Je vois dans la participation plutôt une volonté de faire de la part de Kouchner. Je pense ainsi au Darfour, par exemple, mais les conflits ne manquent pas sur la planète où il pourra faire entendre sa voix. Peut-être se trompe-t-il, on verra s'il peut faire ou pas dans le gouvenement Fillon. Et je suis à peu près sûr qu'il claquera la porte si on lui met des bâtons dans les roues. Mais je demande qu'on le juge sur pièces avant de l'accabler.
Enfin, je ne peux m'empêcher de penser que la sur-réaction des socialistes en général et de Hollande en particulier n'est qu'un rideau de fumée bien utile pour masquer les problèmes internes. Il vaut mieux hurler sur Kouchner, comme ça les gens ne regardent pas ce qui se passe au PS.

Enfin, à l'inverse de mon ami Marc qui met tout e monde dans le même paquet, je fais une différence fondamentale entre Kouchner et Besson. Besson est un traître, la cause est entendue. Je tiens à son sujet des propos que je ne souhaite pas mettre par écrit, mais je n'ai que du mépris pour le personnage.
Kouchner, en revanche, n'a pas trahi Royal pendant la campagne, et il l'a soutenue jusqu'au bout. Son appel à la discussion avec Bayrou joue, à mes yeux, en sa faveur. Tout au plus a-t-il eu raison trop tôt. Mais il n'a pas trahi, contrairement à Besson. Kouchner n'est pas un traître. Il exprimera, j'espère, les raisons qui l'ont poussées à accepter ce poste de ministre de Fillon.
Enfin, peut-être la gauche devrait-elle s'interroger sur la façon dont elle traite les siens, particulièrement ceux qui ne rentrent pas parfaitement dans le moule.
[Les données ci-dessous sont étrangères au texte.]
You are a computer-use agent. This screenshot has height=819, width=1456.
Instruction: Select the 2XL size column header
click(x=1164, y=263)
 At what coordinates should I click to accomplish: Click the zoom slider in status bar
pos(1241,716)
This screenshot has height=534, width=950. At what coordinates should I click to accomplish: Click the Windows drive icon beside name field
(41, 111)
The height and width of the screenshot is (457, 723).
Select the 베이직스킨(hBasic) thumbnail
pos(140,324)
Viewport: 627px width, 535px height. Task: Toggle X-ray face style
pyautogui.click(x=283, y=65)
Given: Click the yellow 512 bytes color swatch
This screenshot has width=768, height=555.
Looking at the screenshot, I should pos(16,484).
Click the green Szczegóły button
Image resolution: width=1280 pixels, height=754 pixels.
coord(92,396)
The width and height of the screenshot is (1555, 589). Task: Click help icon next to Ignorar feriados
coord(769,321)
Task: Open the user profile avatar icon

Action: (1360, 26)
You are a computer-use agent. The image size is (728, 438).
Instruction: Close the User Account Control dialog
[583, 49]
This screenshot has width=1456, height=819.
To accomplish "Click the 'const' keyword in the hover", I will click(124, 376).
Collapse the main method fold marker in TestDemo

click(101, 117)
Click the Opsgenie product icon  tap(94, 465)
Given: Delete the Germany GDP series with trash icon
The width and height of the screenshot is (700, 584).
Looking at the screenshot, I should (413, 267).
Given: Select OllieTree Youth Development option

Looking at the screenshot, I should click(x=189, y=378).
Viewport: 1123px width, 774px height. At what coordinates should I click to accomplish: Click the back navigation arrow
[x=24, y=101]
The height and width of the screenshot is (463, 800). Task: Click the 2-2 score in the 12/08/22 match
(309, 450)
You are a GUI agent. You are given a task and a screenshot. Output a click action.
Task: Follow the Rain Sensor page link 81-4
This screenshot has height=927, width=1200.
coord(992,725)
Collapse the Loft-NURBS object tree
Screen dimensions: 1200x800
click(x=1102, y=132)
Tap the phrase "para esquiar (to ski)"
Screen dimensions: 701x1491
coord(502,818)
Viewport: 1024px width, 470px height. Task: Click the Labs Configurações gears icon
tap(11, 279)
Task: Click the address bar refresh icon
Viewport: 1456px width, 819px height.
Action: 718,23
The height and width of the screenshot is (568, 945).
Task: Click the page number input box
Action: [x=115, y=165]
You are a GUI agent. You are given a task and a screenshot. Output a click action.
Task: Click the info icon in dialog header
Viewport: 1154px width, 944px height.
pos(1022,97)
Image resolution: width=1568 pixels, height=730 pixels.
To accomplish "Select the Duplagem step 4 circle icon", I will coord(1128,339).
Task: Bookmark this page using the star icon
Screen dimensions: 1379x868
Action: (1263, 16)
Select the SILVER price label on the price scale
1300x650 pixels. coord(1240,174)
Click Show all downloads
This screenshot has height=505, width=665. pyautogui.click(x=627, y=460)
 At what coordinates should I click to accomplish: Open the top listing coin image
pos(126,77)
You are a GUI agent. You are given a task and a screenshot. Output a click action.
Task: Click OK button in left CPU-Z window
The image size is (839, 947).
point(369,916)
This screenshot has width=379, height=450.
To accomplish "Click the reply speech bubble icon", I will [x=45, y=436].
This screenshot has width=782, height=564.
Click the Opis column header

Kouchner a toujours eu des relations difficiles avec le PS, mais le PS a toujours eu des relations difficiles avec Kouchner.

Qu'il soit bien clair que je ne souhaite pas apporter un soutien sans faille à Bernard Kouchner, mais je demande à ce qu'il soit jugé sur ses actions en tant que ministre des affaires étrangères. Si grâce à lui, nous revenons dans une dynamique européenne, s'il parvient à faire avancer les choses au Darfour, il aura eu raison.





A lire : Génération, d'Hervé Hamon et Patrick Rotman.